Every current and former member of the Military understands that wearing the uniform comes with a risk. However, most do not consider the risk posed by trips to the clinic. According to the Defense Health Agency, the number of events resulting in death or serious injury, including loss of limb or function, or a serious psychological injury increased in military medical and dental facilities from 121 in 2013 to 319 in 2016. These numbers may appear relatively small, but considering the small sample size of the military (less than one-half of one percent of the U.S. population), the relative young age, the above average health of military personnel, and the fact that this figure only includes injuries the Department considers serious, these numbers are troubling.
The Feres Doctrine Blocks Malpractice Claims Against Medical Personnel
Even more troubling is the fact that military members and their surviving families lack recourse for personal injury or death caused by the malpractice of military doctors or dentists. Suits of this kind are barred byFeres v. United States, 340 U.S. 135 (1950). Feres held that military personnel injured by the negligence of a federal employee cannot sue the United States under the Federal Tort Claims Act (FTCA). The FTCA is an act put in place to permit parties to sue the United States in a federal court for torts committed by persons acting on behalf of the United States.Feres has caused ripples through jurisprudence, denying relief to military personnel, while distorting other areas of law to compensate. Feres is an out-of-date, unjust holding that has perpetuated 70 years of disparate treatment to military personnel suffering the harms of medical malpractice, garnering disparagement from both sides of the aisle and Supreme Court Justices Ginsburg, Scalia, and Thomas.

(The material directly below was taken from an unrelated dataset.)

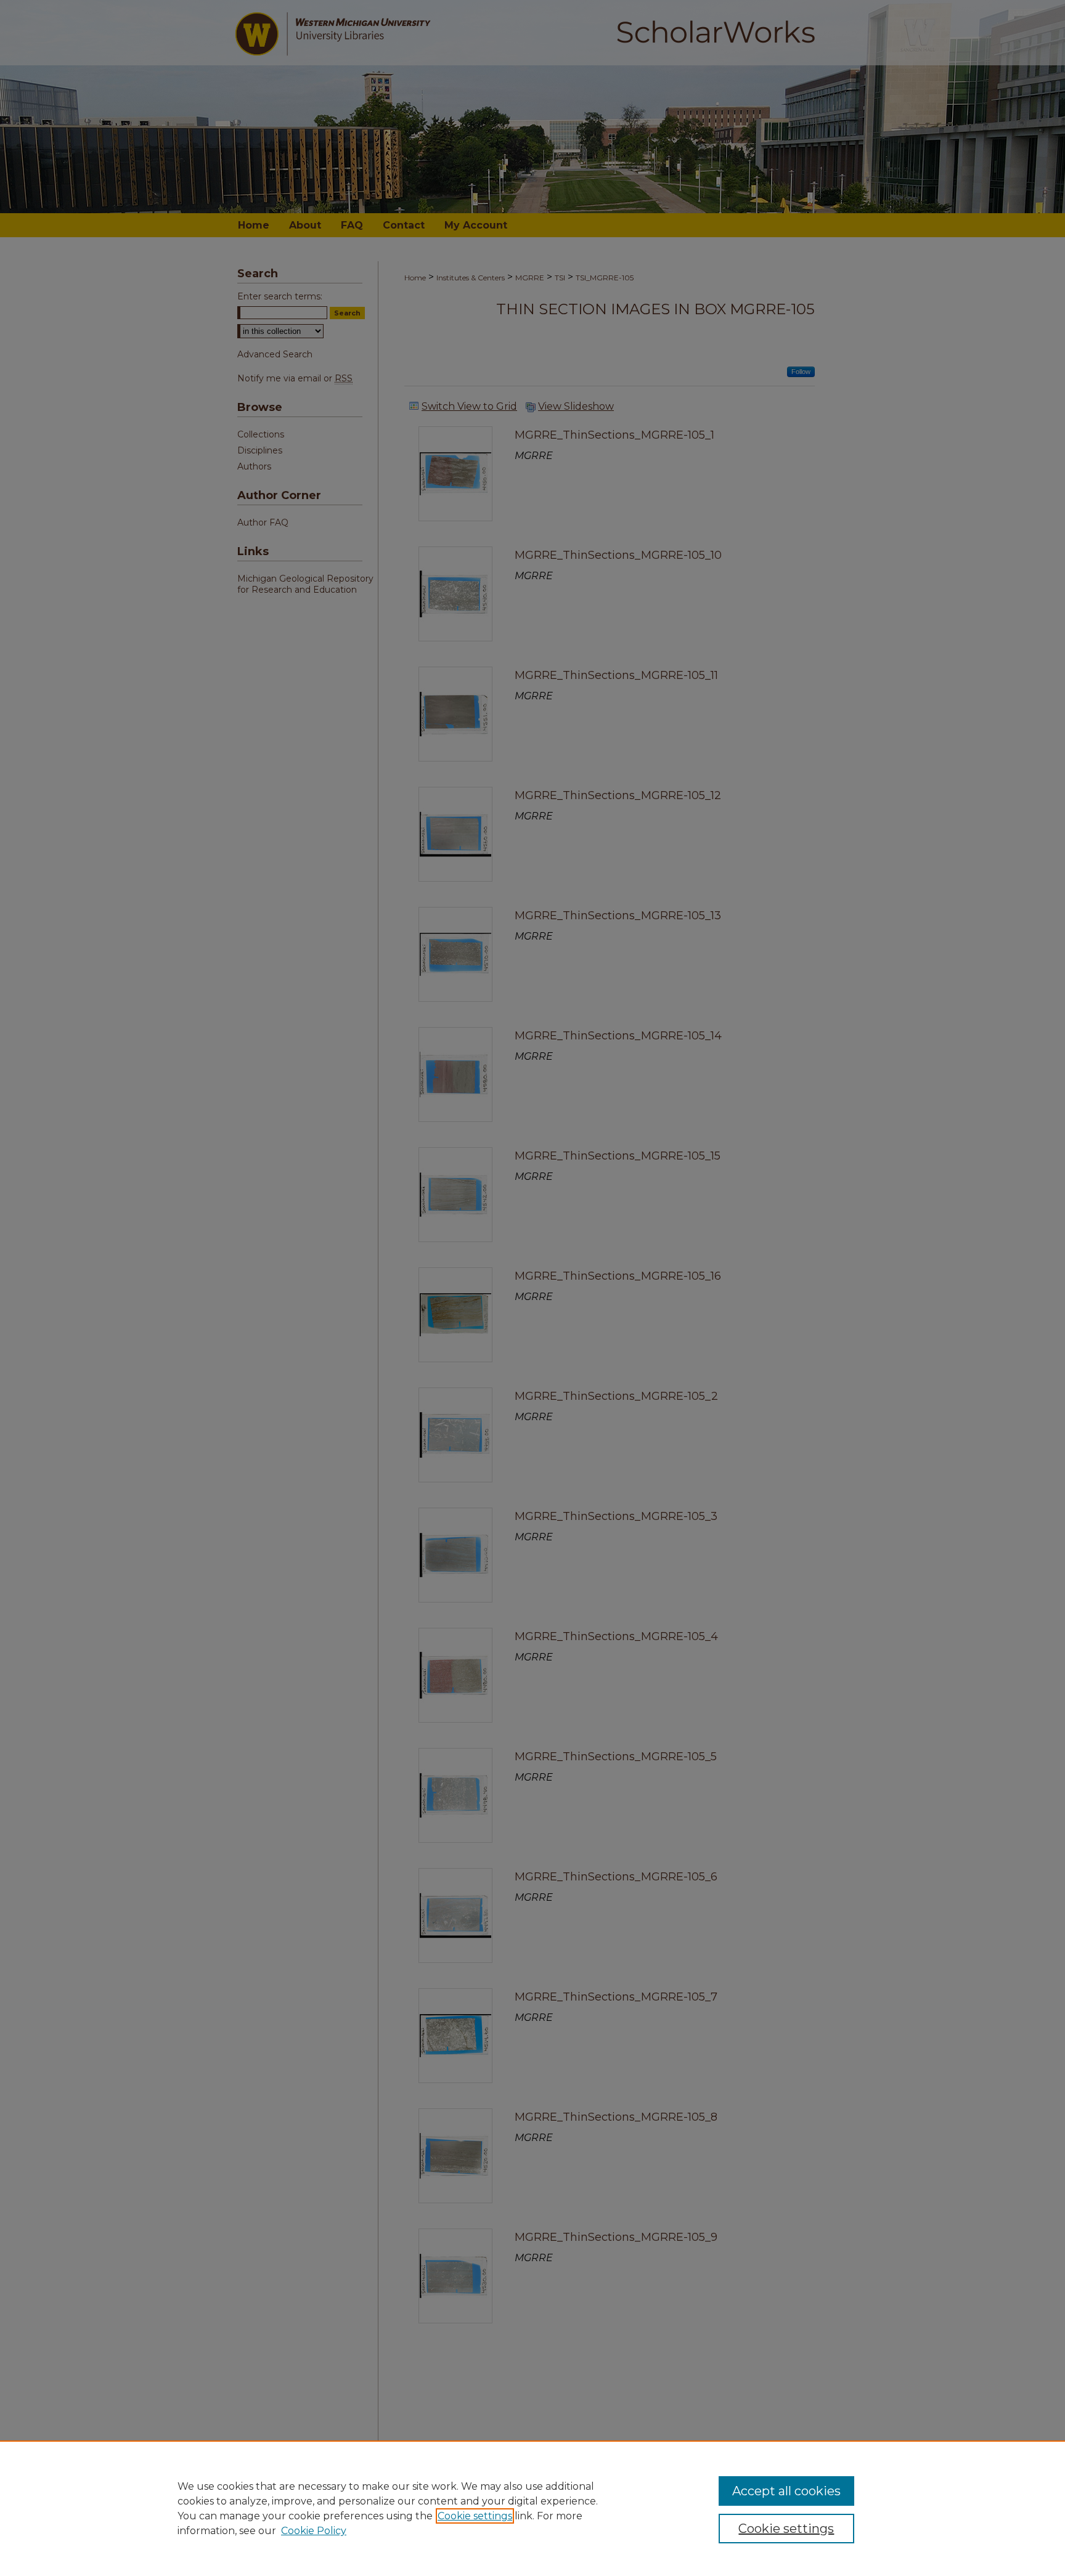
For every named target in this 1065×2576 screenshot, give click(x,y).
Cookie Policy (313, 2531)
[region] (532, 2508)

It is not difficult to see the harm done by theFeres Doctrine. The widower of Navy Lt. Rebekah Daniel made national news when she challenged the Feres holding. Lt. Daniel died in March 2014 from massive blood loss in the hours after giving birth at a Naval hospital. The Feres Doctrine blocked Lt. Daniel’s husband from recovering on her behalf, and Feres was upheld. In another incident in 2016, 1Lt. Katie Ann Blanchard was set on fire by a civilian Army employee at the Munson Army Health Center. Blanchard incurred costs for permanent disabilities, more than 100 surgeries to date, and intense post-traumatic stress. Still, the Feres Doctrine has blocked recovery against the United States on her behalf.
The Feres Doctrine has also prevented cases where service members were deliberately exposed to nuclear testing radiation, secretly dosed with LSD by researchers, and raped by a drill sergeant. In one case, where, surgeons opened up a soldier’s abdomen for follow-up surgery and found a 30-inch-by-18-inch towel inside him marked “Medical Department of U.S. Army” left from a previous operation, the Supreme Court ruled that the harm was “incident to service,” and thereby barred by Feres.
The National Defense Authorization Act 2020
The enactment of the National Defense Authorization Act for Fiscal Year 2020 (NDAA) created a limited exception to the Feres Doctrine. This Act is a nice first step in eliminating some of the unfortunate consequences of the Doctrine. However, it should be made clear the new legislation does not overturn Feres, but instead provides for a settlement process run through the Department of Defense. This will be the first time active-duty service members or their surviving family may have redress for their claims. The settlement process limits most claims to under $100,000, although the Secretary could authorize larger payouts in some circumstances.
While the NDAA diminishes some of the injustice that results from the Feres Doctrine, the overall scope of the NDAA reflects a legislature willing to leave military members without legitimate recourse and demonstrates an ignorance to the numerous inadequacies of the agencies serving veteran interests. The claims process will run through the Defense Department, which could be cause for serious concerns, if it resembles current VA benefit claims procedures. This still keeps military members and their families from their day in court, unlike the procedure provided to federal prisoners and non-military government employees. Department of Defense malpractice claims will be a determination of the Secretary of Defense, with the claim proceeding straight to the Treasury if the amount is “meritorious.” Unfortunately, this process will likely be far from streamline or just.
Overall, providing a claims process that allows military members to be compensated something for medical malpractice is a step in the right direction. Hopefully, this will spur further change and eventually lead to Feres being removed from the legal landscape.